Ice loss in Greenland will increase sea level by 10 centimeters

Hyperaxion Aug 17, 2020

The temperature in Greenland will increase by 4 to 6.6ºC by the end of the 21st century, causing billions of tons of ice to melt.

The melting of ice sheets in Greenland has reached a point of no return and will cause a global increase of at least 10 centimeters in sea level by the end of the 21st century.

Ice loss in Greenland will increase sea level by 10 centimeters
(Credit: Jennifer Latuperisa-Andresen / Unsplash).

This is the conclusion of a new study published in July in the International Journal of Climatology, carried out by an international team of glaciologists and climatologists.

According to the researchers, the estimates are “conservative” considering the possible devastating effects of climate change and the various ways in which ice loss can be accelerated.

Also, the prediction is consistent with recent studies released by the Intergovernmental Panel on Climate Change (IPCC).

Led by Professor Edward Hanna of the University of Lincoln in the United Kingdom, the researchers analyzed data on Greenland’s surface air temperature between 1991 and 2019.

They noted that the coastal region showed an increase of 4.4ºC in the winter and 1.7ºC in the summer between that period.

Crossing this information with computational models, the scientists concluded that each additional Celsius degree during the summer is equivalent to about 91 billion tons of surface mass loss per year (or an annual loss of 116 billion tons of total mass).

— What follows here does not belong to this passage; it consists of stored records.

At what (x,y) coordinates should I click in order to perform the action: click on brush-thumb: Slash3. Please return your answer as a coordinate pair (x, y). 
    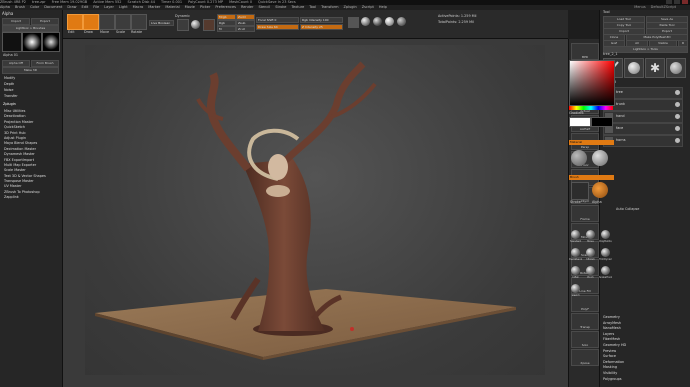
    Looking at the image, I should click on (576, 292).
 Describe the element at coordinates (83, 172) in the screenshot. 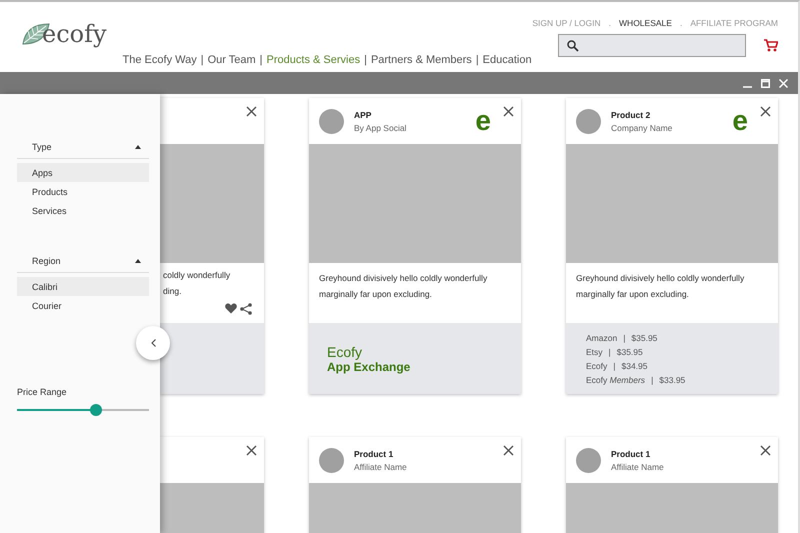

I see `filter-option: Apps` at that location.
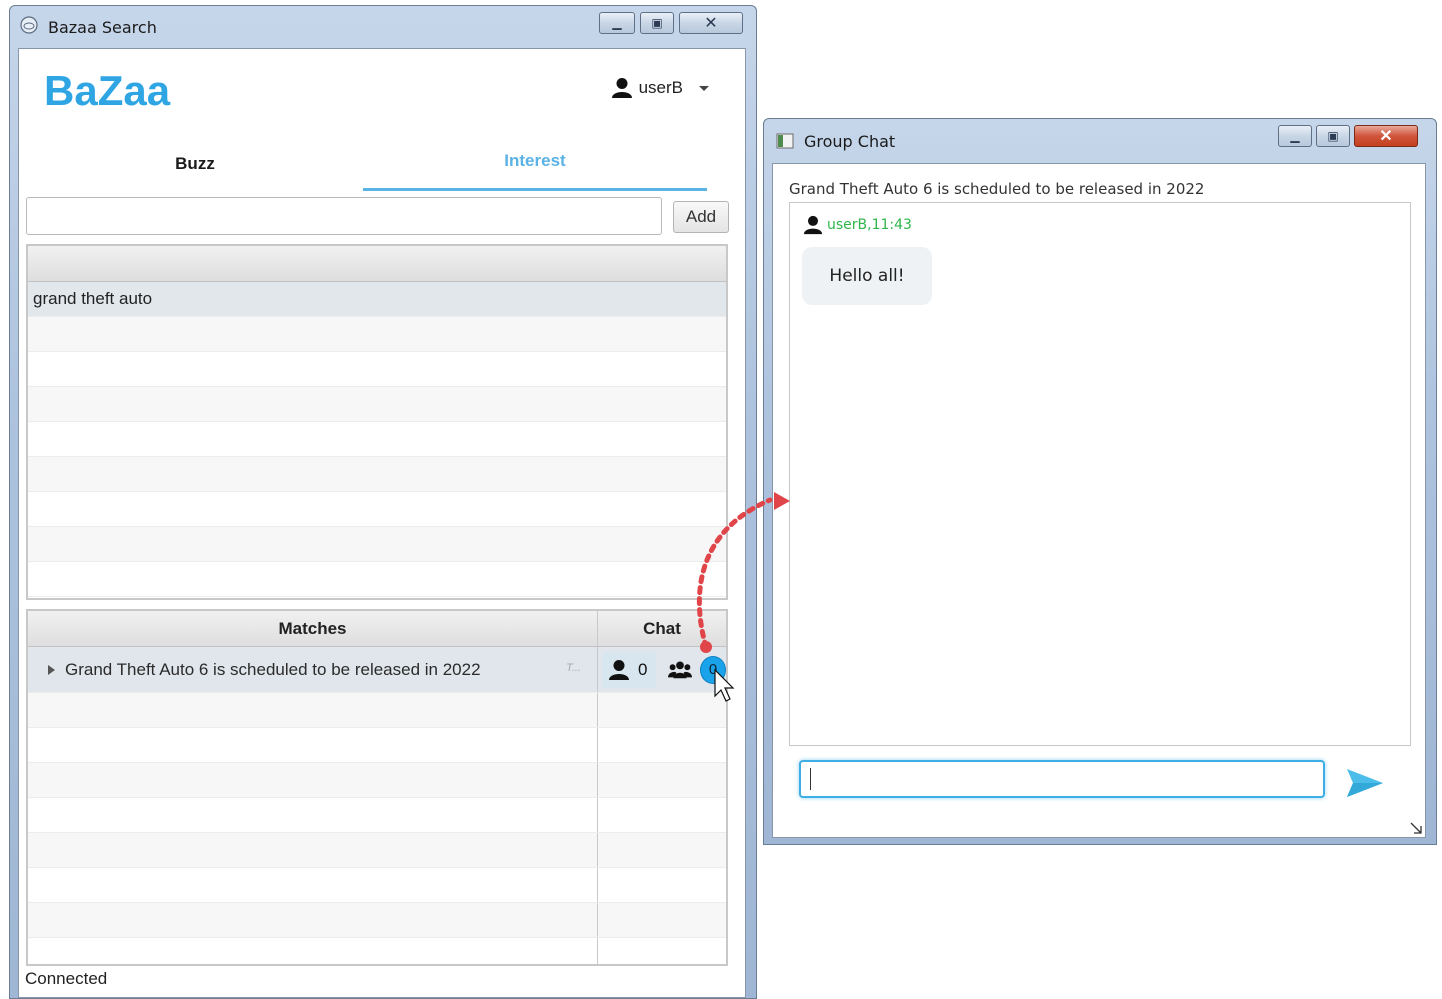  What do you see at coordinates (643, 669) in the screenshot?
I see `single-chat-count: 0` at bounding box center [643, 669].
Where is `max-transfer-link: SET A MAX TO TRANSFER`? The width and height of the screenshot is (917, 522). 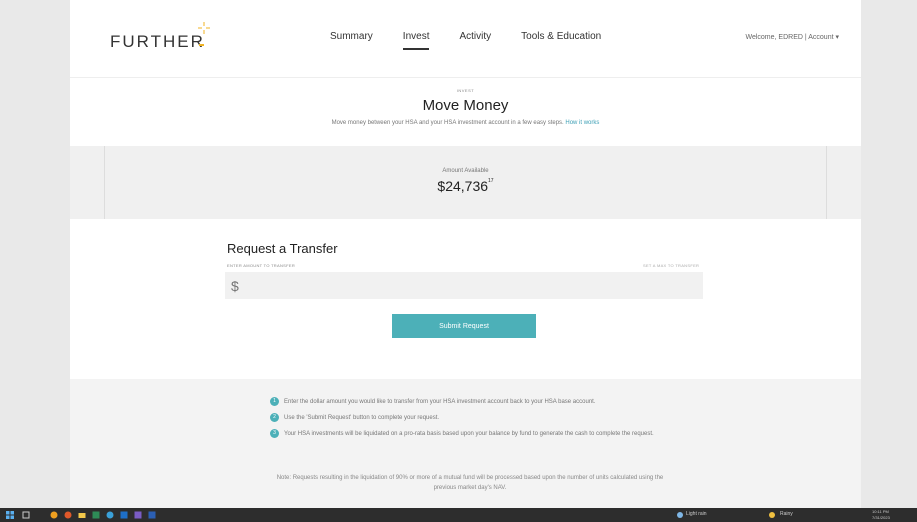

Global and regional climate modeling tools have also made it possible to estimate that, by 2100, Greenland is likely to have an increase of 4.0 to 6.6 ºC in its temperature.

And that could result in a 10 to 12.5 cm rise in sea level worldwide by the end of this century. The analysis highlights how the polar regions are more sensitive to the consequences of climate change.

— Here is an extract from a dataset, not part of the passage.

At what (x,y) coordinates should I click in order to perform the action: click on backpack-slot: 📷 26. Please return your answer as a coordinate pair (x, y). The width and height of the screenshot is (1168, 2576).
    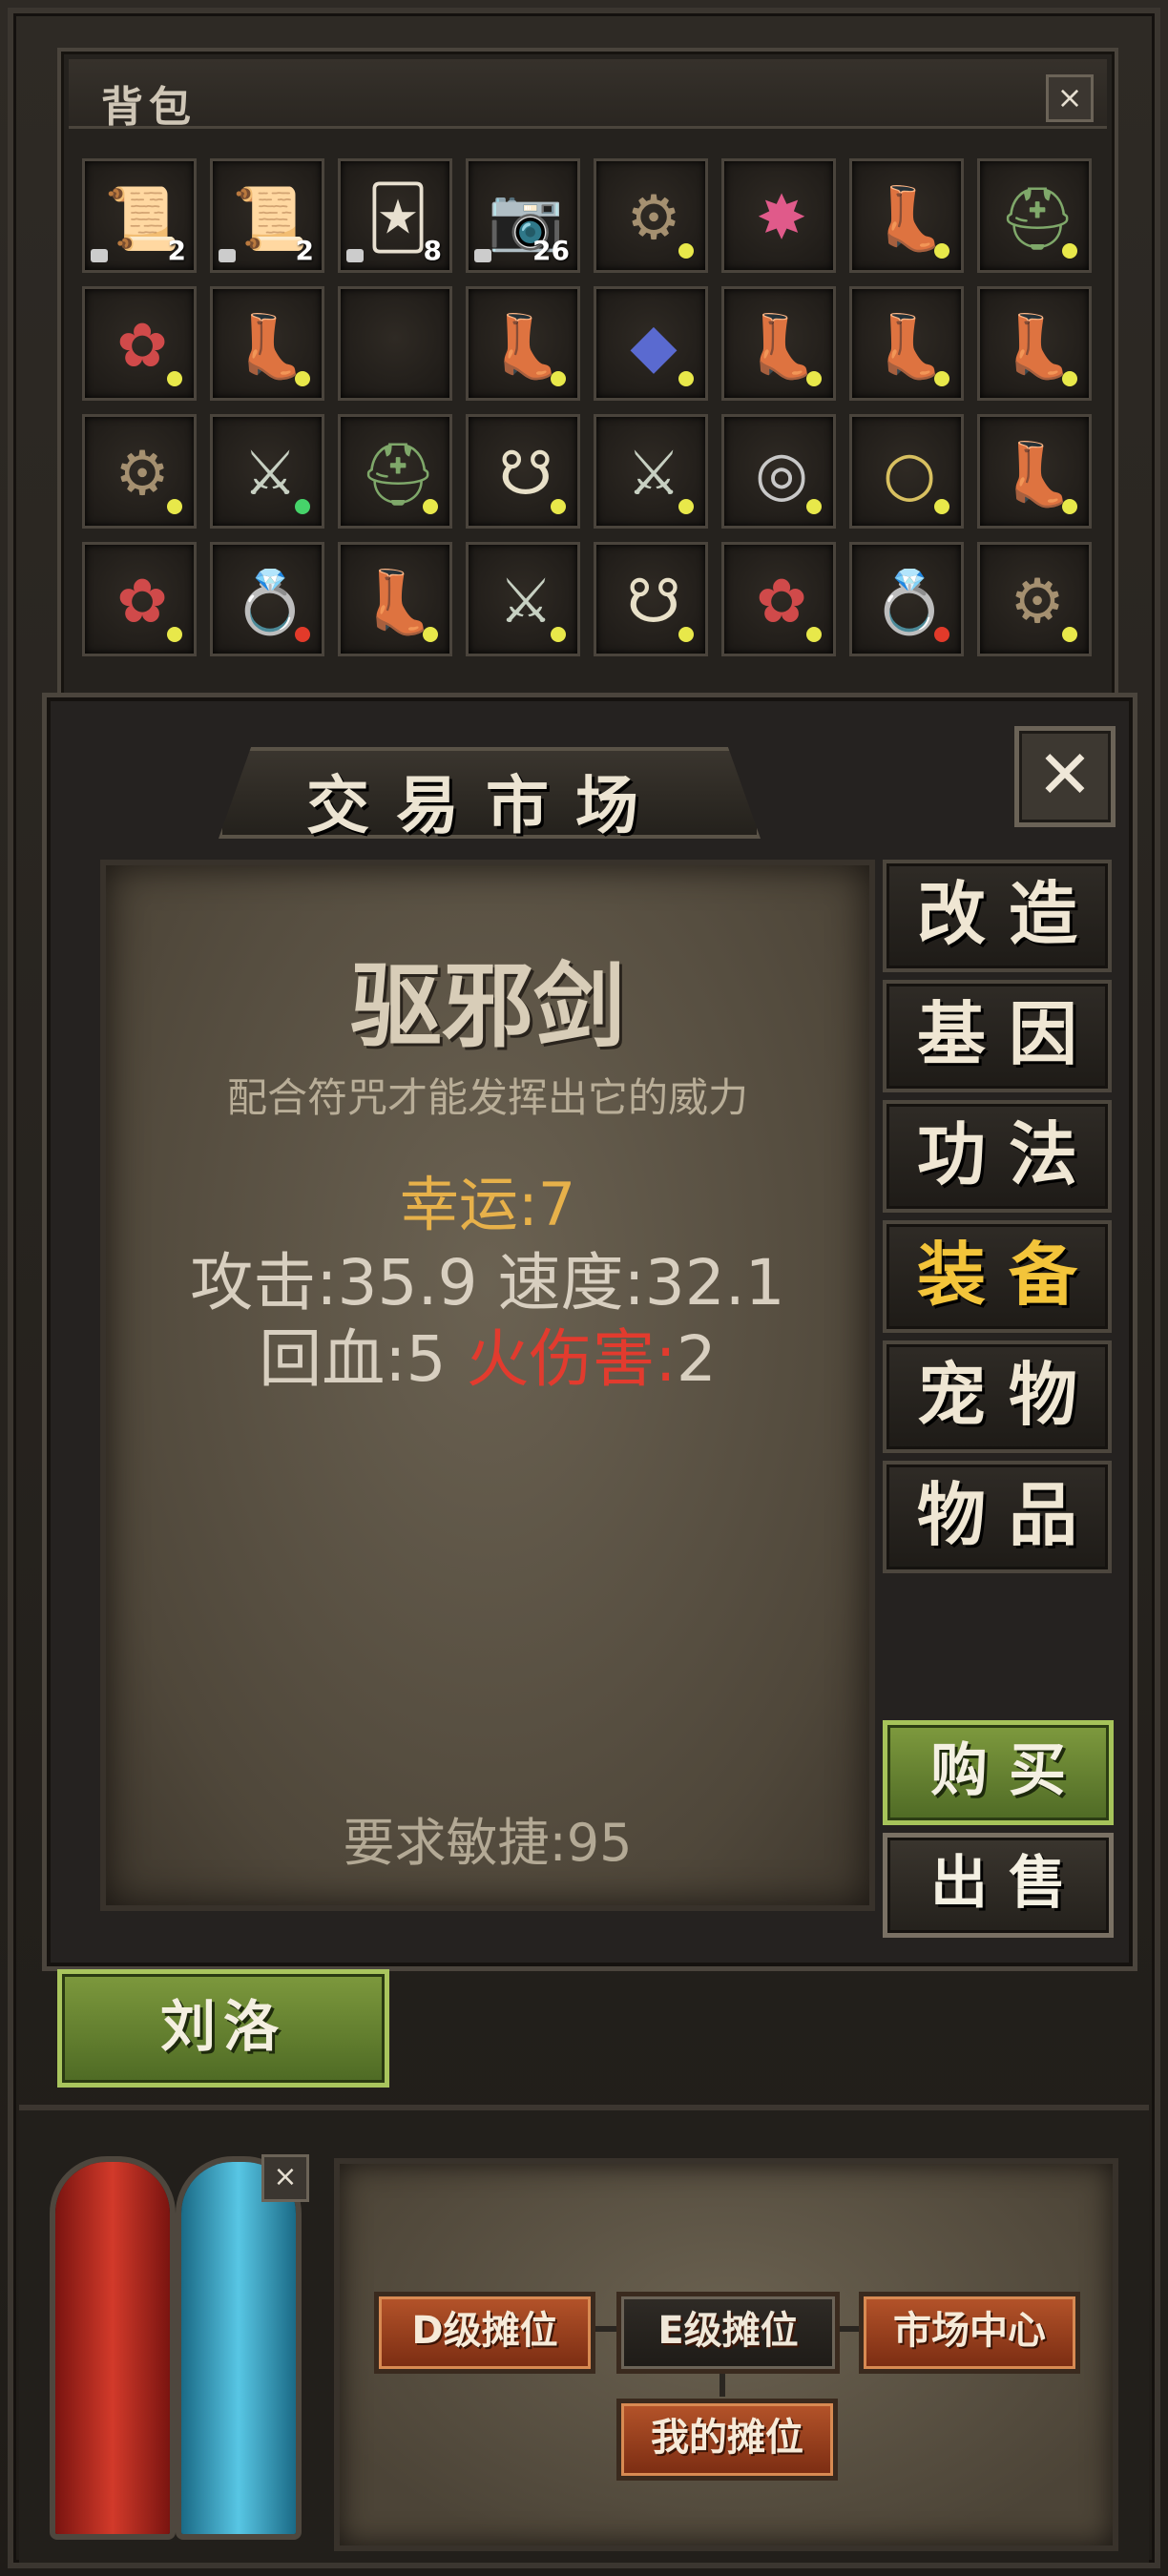
    Looking at the image, I should click on (523, 215).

“The Greenland Ice Sheet is one of the most sensitive and reliable measures of global climate change,” Professor Edward Hanna said. “Here we have used relatively simple statistical analysis of data and model output from the last 30 years as a sense-check on prediction of future ice-sheet surface mass change.”

The study also looked at the relationship between temperature changes in Greenland and the atmospheric high-pressure blocking, which is the presence of a greater than normal air mass positioned over Greenland, and concluded that this phenomenon played a crucial role in melting the region’s ice.